Hardcoded constants vs. constant memory

I’m experimenting with an algorithm which uses a large set of
read-only data. I’m trying to hardcode my data into the kernel code,
hoping that it would give me better performance: since an instruction
is fetched only once but used (executed) by all the threads. Also,
this read-only data is accessed in sequential manner, perfect for the
instruction cache.

I found however that the hardcoded data actually ended up in constant
memory, even if I implemented it in PTX instead of C.

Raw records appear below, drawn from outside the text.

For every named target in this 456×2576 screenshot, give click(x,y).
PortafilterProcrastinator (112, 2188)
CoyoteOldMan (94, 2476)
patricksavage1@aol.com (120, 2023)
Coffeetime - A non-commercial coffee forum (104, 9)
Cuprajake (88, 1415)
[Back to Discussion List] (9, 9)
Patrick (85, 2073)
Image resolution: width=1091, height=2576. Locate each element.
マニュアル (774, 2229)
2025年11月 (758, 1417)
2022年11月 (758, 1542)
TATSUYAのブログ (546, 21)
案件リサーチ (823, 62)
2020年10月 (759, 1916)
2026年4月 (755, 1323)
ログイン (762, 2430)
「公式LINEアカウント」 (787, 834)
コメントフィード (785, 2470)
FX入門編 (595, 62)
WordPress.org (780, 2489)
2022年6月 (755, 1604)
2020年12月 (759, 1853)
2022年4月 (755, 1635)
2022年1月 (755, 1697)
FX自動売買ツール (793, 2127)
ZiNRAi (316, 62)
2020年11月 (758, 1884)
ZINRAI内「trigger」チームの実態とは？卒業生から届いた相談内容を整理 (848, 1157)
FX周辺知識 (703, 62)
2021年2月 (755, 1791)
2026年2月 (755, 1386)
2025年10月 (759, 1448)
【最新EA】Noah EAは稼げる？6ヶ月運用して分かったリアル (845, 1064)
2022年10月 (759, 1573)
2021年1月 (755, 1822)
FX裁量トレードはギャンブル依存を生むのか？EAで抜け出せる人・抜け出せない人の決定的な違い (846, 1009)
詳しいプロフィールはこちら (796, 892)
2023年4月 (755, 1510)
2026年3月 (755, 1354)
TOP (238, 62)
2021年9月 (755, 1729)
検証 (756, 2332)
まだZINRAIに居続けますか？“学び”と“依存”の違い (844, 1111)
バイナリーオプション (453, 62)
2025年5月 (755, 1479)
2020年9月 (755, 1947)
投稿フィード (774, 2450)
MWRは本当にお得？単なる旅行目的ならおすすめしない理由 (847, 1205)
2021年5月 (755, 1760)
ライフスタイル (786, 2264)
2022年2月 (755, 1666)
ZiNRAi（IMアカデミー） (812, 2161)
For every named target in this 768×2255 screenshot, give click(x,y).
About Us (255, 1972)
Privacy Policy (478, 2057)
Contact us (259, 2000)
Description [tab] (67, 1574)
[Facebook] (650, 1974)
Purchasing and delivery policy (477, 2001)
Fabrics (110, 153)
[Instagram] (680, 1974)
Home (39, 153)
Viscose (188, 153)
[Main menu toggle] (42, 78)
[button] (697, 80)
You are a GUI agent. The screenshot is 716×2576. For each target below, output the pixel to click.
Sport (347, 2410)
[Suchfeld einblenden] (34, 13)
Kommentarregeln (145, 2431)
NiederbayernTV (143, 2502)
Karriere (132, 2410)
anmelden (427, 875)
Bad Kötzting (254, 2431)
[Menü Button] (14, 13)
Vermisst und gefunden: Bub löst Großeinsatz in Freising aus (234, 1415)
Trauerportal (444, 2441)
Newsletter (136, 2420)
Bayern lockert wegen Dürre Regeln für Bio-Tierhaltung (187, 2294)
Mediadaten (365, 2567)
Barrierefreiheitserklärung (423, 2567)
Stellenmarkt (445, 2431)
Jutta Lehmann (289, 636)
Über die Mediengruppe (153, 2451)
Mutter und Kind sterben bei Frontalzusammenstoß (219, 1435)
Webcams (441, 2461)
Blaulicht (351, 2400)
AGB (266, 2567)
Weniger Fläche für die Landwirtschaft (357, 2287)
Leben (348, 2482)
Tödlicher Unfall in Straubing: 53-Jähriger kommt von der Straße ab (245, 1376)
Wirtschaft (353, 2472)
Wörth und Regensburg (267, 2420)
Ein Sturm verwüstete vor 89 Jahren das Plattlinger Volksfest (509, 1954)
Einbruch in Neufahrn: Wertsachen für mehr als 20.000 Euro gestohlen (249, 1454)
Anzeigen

Is there such thing as hardcoded constant in G80? My suspicion is that
every constant is moved to constant memory during PTX–>cubin
compilation. Can I force the assembler to NOT optimize stuff out to
constant memory?

But even if hardcoded constants were available: would there be any
advantage using hardcoded data (instructions) over fetching data from
constant memory? The constant memory caching could be just as
effective as the supposed instruction caching, but if the instruction
cache is bigger than the constant cache I could gain some extra
performance (given that I can force hardcoding somehow, as opposed to
the assembler moving everything to constant cache).

if ptx immediates still end up in constant memory, then you can be pretty sure g80 doesn’t support immediates. It makes some sense too, since g80 is designed primarily for floating point and you can’t really fit 4-byte values inside instructions.